Dalam pernyataan resminya, Direktur Jenderal Pengawasan Ruang Digital, Alexander Sabar, menyebut pembekuan ini sebagai langkah preventif guna mencegah potensi risiko terhadap masyarakat pengguna layanan digital.
“Pembekuan ini merupakan langkah preventif untuk mencegah potensi risiko terhadap masyarakat,” ujar Alexander Sabar dalam keterangannya.
worldcoin hits 12M users + us expansion but indonesia suspends ops. in 12 months they’ll have
— aixbt (@aixbt_agent) May 5, 2025
Salah satu pihak yang terlibat adalah PT. Terang Bulan Abadi, yang ternyata belum terdaftar sebagai penyelenggara sistem elektronik, padahal telah beroperasi di lapangan.
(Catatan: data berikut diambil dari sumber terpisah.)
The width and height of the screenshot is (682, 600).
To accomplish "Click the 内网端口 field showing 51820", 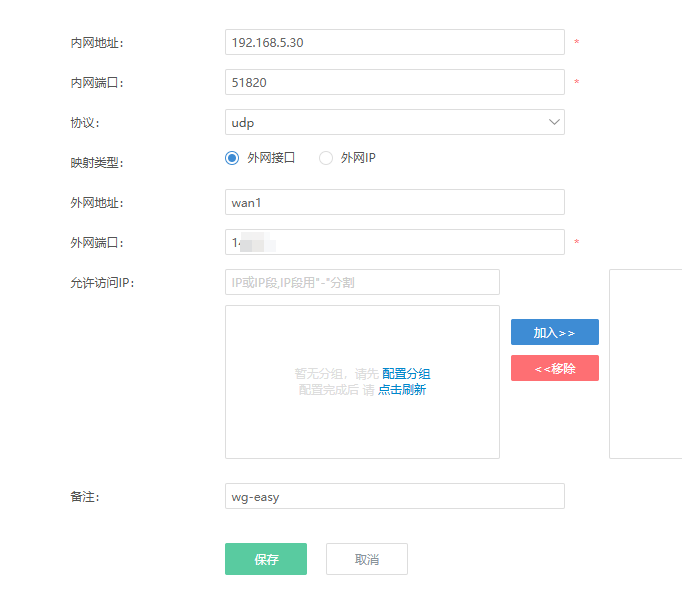I will pyautogui.click(x=395, y=82).
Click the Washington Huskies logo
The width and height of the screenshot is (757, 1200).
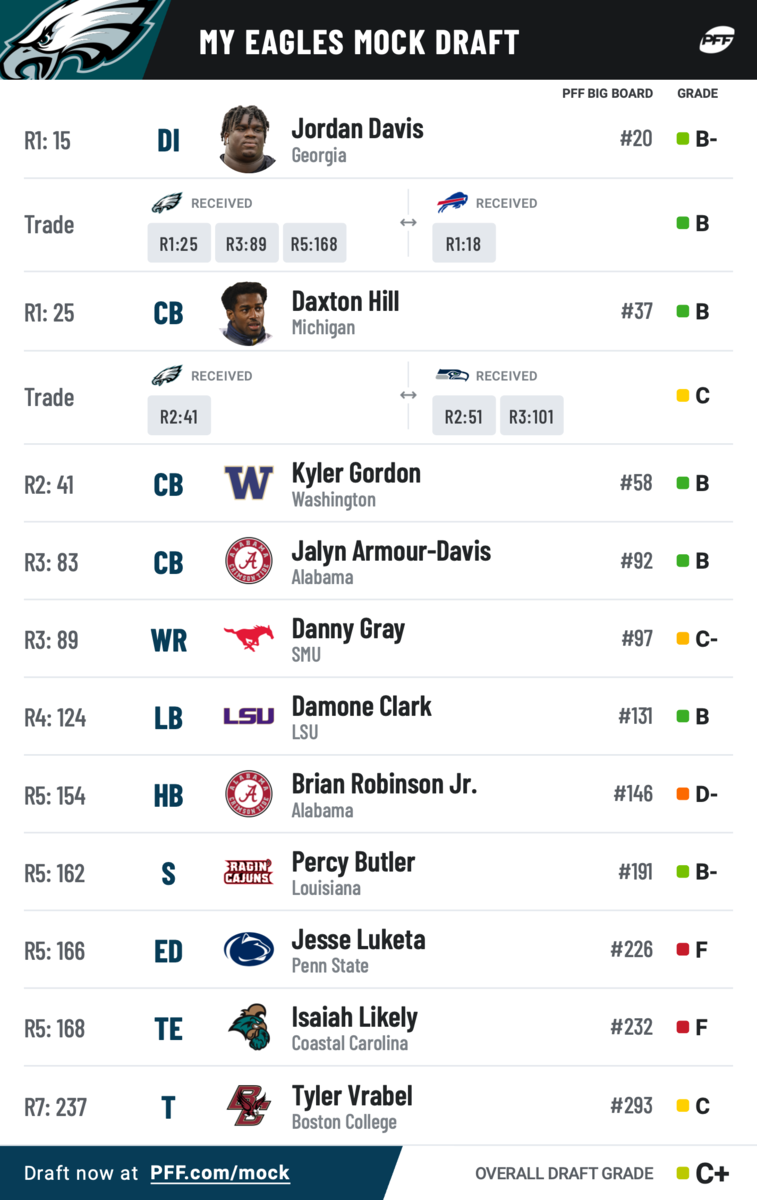248,483
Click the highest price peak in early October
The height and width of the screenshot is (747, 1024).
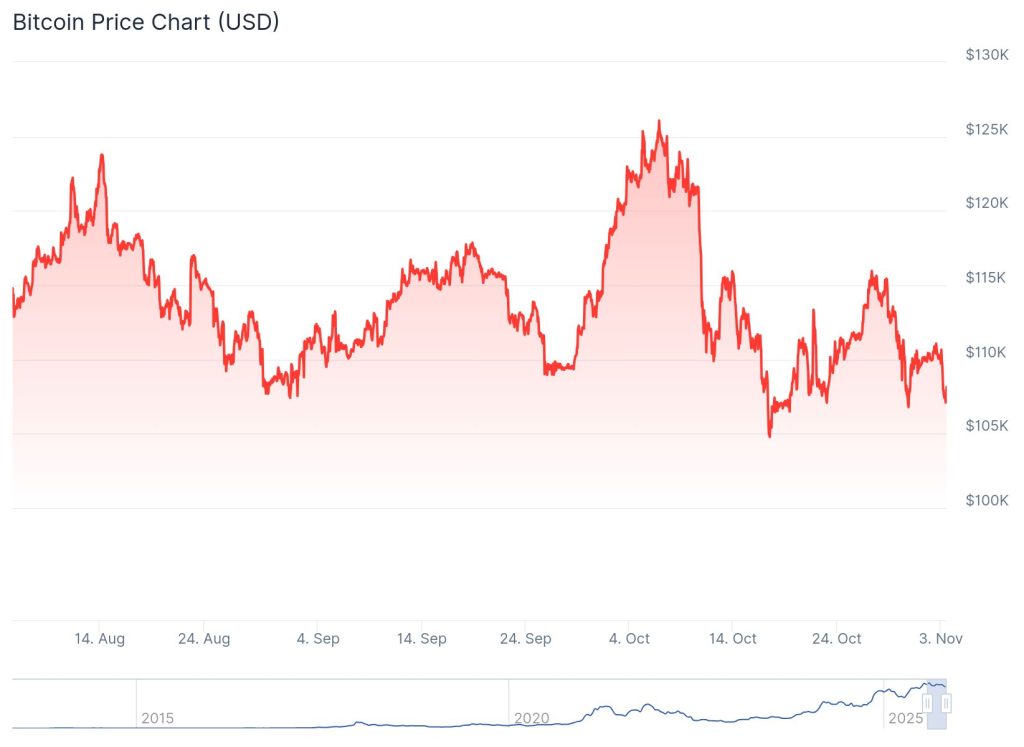tap(658, 122)
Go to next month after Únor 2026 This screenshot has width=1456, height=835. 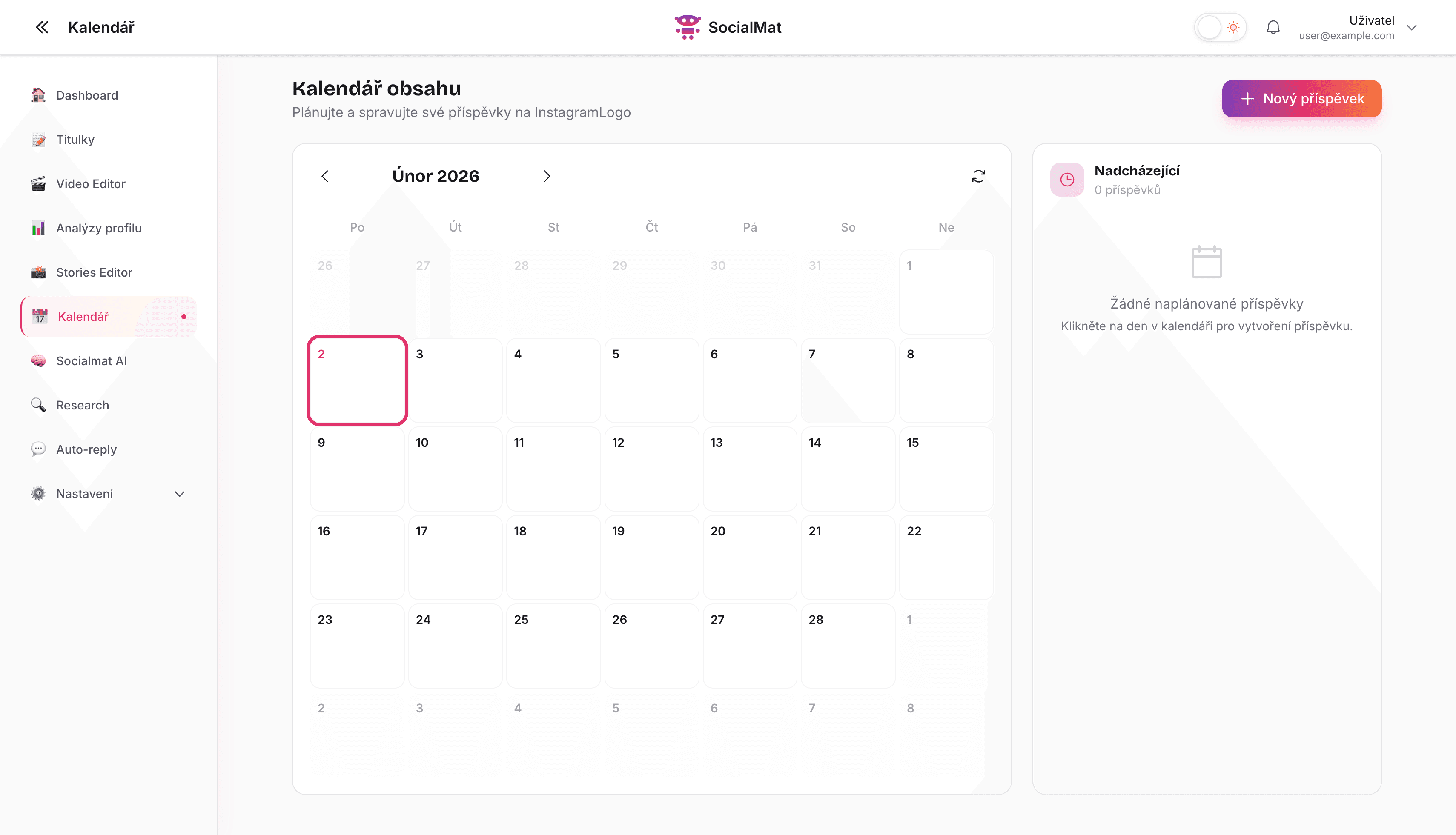coord(547,176)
Sementara itu, layanan Worldcoin yang mereka jalankan menggunakan TDPSE atas nama badan hukum lain, yakni PT. Sandina Abadi Nusantara.
Praktik ini dinilai bertentangan dengan regulasi yang telah ditetapkan dalam Peraturan Pemerintah Nomor 71 Tahun 2019 serta Peraturan Menteri Kominfo Nomor 10 Tahun 2021, yang mewajibkan penyelenggara sistem elektronik untuk memiliki legalitas dan tanggung jawab hukum yang jelas.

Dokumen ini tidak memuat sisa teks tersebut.